The next step is to get the Congress to pass the resolution into law, which could take until the end of this year. Language calling for a Special Envoy was stripped out of the  resolution before passage. 

“The CPC label is the first part. The second part is sanctioning of 18 different action items, including penalties,” Rep. Chris Smith said.

“Follow-up actions  include conditioning of aid tied to better law enforcement, and closer U.S. government scrutiny of aid flows to Nigeria from its contractors–which the Nigerian government finds galling,” Enada said to TruthNigeria. There is no assurance that CPC will pass before end of this year, since GOP control of House is razor thin and Nigerian Government lobbyists will do their best to suppress passage.

“Rep. Smith is committed to bringing the Resolution to a full House vote in the coming months, and I’m confident that the votes are there, and  that this resolution will pass when it is brought to the House floor,” wrote Nina Shea, a Religious Freedom Scholar at Hudson Institute in a text to TruthNigeria.  

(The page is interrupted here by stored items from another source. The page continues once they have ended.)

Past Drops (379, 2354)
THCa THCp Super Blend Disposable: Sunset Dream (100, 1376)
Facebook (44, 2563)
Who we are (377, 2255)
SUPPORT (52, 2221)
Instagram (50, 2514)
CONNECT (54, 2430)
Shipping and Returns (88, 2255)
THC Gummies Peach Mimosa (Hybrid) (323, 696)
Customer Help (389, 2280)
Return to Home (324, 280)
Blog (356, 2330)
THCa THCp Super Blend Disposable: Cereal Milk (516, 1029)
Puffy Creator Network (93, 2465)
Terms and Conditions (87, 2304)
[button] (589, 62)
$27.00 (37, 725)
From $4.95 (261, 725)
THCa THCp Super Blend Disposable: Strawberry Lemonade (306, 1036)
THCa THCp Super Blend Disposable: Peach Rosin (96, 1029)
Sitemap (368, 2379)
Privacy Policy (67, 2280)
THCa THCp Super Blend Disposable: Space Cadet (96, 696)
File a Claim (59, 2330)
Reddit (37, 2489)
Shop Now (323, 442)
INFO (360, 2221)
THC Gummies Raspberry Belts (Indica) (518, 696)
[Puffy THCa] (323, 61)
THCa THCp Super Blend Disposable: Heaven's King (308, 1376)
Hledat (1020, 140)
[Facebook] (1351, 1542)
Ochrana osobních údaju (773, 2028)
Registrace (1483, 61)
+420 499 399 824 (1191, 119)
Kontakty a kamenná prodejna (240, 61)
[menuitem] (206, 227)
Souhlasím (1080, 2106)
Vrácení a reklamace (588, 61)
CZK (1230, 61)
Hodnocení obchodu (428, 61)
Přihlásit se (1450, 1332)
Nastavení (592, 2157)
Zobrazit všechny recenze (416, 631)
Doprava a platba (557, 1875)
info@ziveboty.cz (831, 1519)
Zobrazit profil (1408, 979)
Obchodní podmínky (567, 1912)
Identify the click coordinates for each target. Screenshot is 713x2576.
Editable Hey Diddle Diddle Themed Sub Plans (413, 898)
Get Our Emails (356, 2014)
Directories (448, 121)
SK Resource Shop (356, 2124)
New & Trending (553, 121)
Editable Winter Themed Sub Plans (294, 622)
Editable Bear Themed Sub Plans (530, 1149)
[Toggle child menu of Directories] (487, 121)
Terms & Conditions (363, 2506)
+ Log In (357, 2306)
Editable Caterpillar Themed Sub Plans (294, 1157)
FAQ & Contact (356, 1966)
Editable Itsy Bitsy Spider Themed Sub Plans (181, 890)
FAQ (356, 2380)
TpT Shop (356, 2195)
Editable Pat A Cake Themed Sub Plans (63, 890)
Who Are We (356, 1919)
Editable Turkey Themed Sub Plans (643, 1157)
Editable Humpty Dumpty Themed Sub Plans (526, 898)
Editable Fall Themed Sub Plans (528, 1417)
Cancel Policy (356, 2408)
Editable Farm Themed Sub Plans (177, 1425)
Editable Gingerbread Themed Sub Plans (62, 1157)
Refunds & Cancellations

“Abuja is now on notice that the powerful Foreign Affairs Committee of the U.S. House of Representatives is alert to the failure of the Nigerian government to protect all its people, irrespective of their religious beliefs and identities,” Shea wrote.

“I’ve observed that victims of grave injustices always seek public acknowledgment of what they’ve suffered. Acknowledgment – in the form of this Resolution and its endorsement of “Country of Particular Concern” designation is itself a form of much needed justice in Nigeria,” Shea added.

“This is an unmitigated victory for the persecuted, who just by being acknowledged as existing will now ‘live’ for many months as the U.S. political process advances, said Marcella Szymanski, Head of International advocacy for Aid to the Church in Need to TruthNigeria.

Enada says ICON will put its energies into energizing the Nigerian diaspora to vote in November to support lawmakers who are the forces behind this new stance of  the United States toward Nigeria.

Urgent need to stop Nigerian violence against Christians

“The need for world attention on Nigeria is urgent,”  said Dede Laugesen, executive director of Save the Persecuted Christians told Truth Nigeria. “In truth, what happened in Israel on October 7 is every day in Nigeria’s Middle Belt. Militant Islamists attack sleeping farming communities. The farmers are killed and their families, if they survive, are forced off their lands.

“Over 5,000 were killed last year in attacks such as these. Many are taken captive—no one cries for their release. Between 4-6 million are internally displaced. I’ve been there. I’ve seen them. I’ve held the babies with distended bellies starved and thirsty,” said Laugesen.

Douglas Burton is a conflict reporter based in Washington and serves as  managing editor of TruthNigeria.